If you have ever applied for a loan modification on your own, then you
may have encountered some very frustrating situations. I frequently hear
about homeowners being asked to send and re-send documents. I have spoken
to people who sent in all of their documents, but were denied a loan modification
because they failed to provide documents to the bank.
It turns out that, at least for Bank of America, these problems were most
likely by design.
ProPublica is reporting that six BofA employees recently filed affidavits in a class-action lawsuit;
the affidavits describe the bank's efforts to mislead homeowners and
incentivize foreclosures. According to the affidavits, BofA employes were
told to lie to homeowners, claiming that documents in a loan modification
file hadn't yet been received. Supervisors would tell employees that
admitting the documents had been received caused problems for the bank
because HAMP guidelines require an answer within a specific timeframe.
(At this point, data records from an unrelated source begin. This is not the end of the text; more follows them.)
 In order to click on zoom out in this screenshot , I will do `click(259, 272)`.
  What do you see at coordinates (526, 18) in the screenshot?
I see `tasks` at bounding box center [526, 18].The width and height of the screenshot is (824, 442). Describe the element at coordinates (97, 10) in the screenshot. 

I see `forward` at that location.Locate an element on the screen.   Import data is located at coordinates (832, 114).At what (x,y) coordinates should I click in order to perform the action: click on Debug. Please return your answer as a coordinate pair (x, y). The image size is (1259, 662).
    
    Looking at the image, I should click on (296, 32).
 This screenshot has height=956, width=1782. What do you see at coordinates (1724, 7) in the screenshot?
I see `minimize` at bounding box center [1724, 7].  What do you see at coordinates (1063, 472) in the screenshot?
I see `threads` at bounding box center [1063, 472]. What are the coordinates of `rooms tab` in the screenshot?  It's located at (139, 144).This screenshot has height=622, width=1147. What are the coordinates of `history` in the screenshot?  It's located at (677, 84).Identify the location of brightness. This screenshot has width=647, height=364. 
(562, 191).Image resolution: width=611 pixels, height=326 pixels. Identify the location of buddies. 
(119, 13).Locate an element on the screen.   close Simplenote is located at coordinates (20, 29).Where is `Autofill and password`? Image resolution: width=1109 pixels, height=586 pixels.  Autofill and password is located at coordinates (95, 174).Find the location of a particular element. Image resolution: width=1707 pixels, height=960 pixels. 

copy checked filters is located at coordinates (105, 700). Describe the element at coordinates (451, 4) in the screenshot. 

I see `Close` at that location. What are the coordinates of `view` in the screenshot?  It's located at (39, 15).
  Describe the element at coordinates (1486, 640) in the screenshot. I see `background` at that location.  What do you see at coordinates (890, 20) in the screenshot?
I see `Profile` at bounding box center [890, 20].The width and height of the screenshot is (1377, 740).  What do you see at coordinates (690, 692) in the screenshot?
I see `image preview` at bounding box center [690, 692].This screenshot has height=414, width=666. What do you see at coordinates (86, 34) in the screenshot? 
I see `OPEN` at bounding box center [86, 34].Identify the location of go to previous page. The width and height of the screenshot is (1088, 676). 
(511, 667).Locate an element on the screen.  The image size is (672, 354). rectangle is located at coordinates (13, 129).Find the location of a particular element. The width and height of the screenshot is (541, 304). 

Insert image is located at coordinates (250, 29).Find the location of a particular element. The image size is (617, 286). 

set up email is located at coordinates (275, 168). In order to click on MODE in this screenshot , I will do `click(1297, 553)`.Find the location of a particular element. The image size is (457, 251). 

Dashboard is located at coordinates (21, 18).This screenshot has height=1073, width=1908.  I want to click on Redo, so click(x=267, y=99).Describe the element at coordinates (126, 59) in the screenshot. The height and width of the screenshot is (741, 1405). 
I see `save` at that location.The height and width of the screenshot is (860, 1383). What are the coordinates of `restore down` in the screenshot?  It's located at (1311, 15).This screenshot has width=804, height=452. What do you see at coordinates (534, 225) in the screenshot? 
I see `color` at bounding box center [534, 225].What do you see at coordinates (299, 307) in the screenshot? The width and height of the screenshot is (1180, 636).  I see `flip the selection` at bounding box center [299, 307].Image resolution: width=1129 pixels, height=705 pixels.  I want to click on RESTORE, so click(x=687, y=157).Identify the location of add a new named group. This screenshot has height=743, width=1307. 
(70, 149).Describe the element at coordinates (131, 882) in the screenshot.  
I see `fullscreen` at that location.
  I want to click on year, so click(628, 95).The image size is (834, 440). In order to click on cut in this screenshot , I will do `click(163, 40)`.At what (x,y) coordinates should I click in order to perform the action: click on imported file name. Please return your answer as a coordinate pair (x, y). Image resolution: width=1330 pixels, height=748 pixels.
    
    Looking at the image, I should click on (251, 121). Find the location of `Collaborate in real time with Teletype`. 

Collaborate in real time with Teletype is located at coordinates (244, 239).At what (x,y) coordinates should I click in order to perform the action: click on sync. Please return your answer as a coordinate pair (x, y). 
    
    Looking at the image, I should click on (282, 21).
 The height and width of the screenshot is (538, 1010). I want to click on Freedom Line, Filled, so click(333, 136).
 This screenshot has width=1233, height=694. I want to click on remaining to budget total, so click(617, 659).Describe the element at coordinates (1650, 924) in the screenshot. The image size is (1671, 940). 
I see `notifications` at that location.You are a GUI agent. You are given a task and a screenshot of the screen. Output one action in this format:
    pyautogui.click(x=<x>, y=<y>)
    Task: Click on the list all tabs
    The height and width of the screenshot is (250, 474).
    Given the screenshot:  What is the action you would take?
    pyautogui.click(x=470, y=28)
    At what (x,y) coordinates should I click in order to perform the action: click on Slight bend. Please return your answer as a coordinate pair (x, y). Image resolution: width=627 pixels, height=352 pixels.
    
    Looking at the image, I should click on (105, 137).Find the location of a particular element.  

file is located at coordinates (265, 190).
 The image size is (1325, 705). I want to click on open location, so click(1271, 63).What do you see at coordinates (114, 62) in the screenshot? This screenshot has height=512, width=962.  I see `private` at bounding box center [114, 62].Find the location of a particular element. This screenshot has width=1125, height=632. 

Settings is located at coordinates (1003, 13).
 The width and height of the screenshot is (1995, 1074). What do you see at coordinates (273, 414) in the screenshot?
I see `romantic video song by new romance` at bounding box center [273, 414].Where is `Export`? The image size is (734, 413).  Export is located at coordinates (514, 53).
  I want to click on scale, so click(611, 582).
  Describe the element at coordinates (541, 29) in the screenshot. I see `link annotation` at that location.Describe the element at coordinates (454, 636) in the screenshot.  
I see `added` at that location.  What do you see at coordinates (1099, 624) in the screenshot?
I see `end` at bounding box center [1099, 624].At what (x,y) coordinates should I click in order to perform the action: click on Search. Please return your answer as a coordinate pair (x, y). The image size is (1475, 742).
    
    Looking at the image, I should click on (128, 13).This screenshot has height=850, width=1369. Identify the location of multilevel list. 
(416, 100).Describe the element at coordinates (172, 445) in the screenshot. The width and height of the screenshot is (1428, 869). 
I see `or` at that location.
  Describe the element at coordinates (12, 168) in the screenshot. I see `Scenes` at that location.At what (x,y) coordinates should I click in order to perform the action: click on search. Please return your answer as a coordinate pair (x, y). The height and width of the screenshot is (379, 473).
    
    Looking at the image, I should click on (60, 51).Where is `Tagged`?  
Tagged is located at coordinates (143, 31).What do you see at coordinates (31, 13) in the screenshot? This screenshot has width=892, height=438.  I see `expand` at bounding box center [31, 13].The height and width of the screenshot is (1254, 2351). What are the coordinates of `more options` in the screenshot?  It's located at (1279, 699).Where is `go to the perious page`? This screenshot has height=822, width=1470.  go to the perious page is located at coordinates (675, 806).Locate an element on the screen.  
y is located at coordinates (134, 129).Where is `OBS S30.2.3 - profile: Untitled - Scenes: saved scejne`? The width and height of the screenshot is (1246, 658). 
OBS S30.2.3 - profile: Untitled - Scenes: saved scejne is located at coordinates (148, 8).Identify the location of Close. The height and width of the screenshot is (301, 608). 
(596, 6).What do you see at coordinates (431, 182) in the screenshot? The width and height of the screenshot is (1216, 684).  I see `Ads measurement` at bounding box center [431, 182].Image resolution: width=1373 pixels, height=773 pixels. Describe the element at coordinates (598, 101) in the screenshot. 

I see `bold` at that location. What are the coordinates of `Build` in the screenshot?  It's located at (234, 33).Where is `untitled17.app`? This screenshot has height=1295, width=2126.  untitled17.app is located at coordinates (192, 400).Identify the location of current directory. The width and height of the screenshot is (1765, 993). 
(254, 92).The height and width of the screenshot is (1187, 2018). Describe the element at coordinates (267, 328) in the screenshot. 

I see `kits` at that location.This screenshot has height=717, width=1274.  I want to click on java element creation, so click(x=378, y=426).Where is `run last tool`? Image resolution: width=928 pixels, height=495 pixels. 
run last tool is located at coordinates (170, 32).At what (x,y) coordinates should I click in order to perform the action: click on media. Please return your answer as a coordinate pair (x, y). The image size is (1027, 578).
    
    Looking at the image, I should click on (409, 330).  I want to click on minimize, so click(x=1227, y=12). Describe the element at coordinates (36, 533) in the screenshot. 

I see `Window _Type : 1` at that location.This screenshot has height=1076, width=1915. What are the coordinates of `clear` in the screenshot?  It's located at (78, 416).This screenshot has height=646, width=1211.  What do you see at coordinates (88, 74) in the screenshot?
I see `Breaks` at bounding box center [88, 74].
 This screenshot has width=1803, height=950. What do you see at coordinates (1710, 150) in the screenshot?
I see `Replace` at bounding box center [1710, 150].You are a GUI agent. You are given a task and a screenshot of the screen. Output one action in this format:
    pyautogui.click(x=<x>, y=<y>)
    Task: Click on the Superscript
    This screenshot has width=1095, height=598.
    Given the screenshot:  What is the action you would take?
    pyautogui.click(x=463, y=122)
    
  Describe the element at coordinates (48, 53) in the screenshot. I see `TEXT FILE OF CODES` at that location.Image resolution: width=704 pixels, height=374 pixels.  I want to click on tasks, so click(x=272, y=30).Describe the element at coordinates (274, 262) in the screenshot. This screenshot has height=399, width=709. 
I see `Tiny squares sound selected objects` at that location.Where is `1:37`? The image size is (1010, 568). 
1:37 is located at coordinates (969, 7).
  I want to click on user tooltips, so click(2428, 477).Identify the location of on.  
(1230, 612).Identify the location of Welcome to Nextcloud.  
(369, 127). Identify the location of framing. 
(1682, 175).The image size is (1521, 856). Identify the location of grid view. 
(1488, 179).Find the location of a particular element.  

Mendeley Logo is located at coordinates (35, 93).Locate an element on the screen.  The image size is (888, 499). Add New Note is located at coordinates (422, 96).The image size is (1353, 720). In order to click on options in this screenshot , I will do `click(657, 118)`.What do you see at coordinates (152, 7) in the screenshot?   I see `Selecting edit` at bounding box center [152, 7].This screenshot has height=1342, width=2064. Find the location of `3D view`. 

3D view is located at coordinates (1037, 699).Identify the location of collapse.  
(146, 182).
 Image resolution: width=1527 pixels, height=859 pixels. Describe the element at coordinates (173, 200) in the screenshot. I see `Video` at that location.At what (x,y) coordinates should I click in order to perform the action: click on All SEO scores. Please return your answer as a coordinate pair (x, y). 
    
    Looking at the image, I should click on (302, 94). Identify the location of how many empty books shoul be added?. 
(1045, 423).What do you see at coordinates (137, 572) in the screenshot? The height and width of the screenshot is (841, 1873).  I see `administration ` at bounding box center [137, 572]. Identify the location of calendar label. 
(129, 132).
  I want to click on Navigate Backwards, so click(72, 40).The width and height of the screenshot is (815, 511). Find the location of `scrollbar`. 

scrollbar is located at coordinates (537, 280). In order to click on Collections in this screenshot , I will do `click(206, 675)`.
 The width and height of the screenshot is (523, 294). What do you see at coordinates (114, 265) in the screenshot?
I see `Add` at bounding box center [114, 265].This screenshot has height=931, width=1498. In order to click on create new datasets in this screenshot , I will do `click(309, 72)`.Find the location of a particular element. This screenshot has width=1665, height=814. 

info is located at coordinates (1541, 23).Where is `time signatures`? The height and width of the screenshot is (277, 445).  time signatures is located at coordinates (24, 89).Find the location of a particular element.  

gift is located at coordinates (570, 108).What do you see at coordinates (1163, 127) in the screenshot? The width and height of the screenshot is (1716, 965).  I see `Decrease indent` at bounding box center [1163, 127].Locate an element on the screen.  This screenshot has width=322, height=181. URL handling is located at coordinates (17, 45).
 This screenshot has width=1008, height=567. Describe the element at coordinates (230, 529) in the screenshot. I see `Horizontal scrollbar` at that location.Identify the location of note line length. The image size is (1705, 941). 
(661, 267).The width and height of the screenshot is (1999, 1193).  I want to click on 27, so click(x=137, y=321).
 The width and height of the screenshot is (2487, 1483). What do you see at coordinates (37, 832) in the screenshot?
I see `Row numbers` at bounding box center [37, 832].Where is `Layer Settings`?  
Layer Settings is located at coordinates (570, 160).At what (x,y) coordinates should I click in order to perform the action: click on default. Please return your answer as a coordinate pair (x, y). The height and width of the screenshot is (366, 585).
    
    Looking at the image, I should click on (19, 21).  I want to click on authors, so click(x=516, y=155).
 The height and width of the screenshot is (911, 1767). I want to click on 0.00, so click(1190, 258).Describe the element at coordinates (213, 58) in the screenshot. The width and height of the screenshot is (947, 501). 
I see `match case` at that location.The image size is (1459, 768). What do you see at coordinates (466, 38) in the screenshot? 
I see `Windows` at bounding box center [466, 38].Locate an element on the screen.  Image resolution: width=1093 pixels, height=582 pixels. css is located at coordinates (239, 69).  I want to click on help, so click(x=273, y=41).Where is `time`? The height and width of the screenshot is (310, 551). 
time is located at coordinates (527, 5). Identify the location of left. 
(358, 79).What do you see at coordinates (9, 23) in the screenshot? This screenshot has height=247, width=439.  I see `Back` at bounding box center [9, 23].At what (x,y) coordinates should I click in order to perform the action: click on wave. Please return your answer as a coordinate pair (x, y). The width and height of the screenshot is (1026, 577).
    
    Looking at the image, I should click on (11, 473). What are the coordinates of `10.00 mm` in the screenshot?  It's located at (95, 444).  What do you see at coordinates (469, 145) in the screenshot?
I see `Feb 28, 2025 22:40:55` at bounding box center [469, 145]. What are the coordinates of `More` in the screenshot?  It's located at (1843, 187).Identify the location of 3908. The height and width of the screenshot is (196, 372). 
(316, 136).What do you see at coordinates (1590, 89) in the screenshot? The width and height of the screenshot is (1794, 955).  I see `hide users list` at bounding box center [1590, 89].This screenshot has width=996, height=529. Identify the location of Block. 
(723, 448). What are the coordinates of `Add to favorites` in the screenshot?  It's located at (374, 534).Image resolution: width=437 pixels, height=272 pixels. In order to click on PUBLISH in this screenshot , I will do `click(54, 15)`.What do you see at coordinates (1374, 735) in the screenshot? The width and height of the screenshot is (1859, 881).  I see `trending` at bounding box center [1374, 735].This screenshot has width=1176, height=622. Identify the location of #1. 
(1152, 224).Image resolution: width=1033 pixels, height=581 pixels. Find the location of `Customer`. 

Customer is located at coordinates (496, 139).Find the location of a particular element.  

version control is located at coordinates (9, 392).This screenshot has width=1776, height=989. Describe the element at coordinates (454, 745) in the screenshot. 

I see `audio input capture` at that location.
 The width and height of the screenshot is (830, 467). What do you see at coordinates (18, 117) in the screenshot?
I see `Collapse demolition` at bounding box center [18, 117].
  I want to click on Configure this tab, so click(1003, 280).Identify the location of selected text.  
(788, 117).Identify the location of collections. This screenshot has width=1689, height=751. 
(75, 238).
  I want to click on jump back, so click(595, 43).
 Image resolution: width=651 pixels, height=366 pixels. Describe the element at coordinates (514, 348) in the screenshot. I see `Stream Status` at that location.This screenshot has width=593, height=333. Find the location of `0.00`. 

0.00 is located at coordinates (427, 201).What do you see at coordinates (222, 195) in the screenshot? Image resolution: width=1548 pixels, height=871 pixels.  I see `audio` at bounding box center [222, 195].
Even more shocking is that the bank would periodically issue mass loan
denials to purge large numbers of homeowners out of the system at a rate
of 600 to 1500 files at a time. Employees would deny any file with documents
that were more than 60 days old and would often provide bogus reasons
for the denial of the loan mod.
The bank also incentivized foreclosures. In some months, employees that
referred ten or more files to foreclosure would receive a $500 bonus.
On the whole, the statements in the affidavits confirm what I had already
suspected. In addition to failing to provide adequate staffing (some loan
modficiation underwriters had 400 open files at any given time), the bank
incentivized foreclosure and encouraged employees to lie to homeowners.
It makes me wonder whether the 49 state attorneys general and the DOJ
were aware of this behavior when the National Mortgage Settlement was
negotiated. If so, then the settlement was seriously undervalued.
Once upon a time, people borrowed money from local banks. They probably
knew their banker. Over time, banks consolidated and combined. Now, we
have several megabanks and far fewer local lenders. When people banked
locally, it was easier to trust the banker because he lived down the street.
Even though we now tend to deal with faceless people in remote call centers,
many people still think that they can trust their banks.
Hopefully, stories like this one will help curb that belief.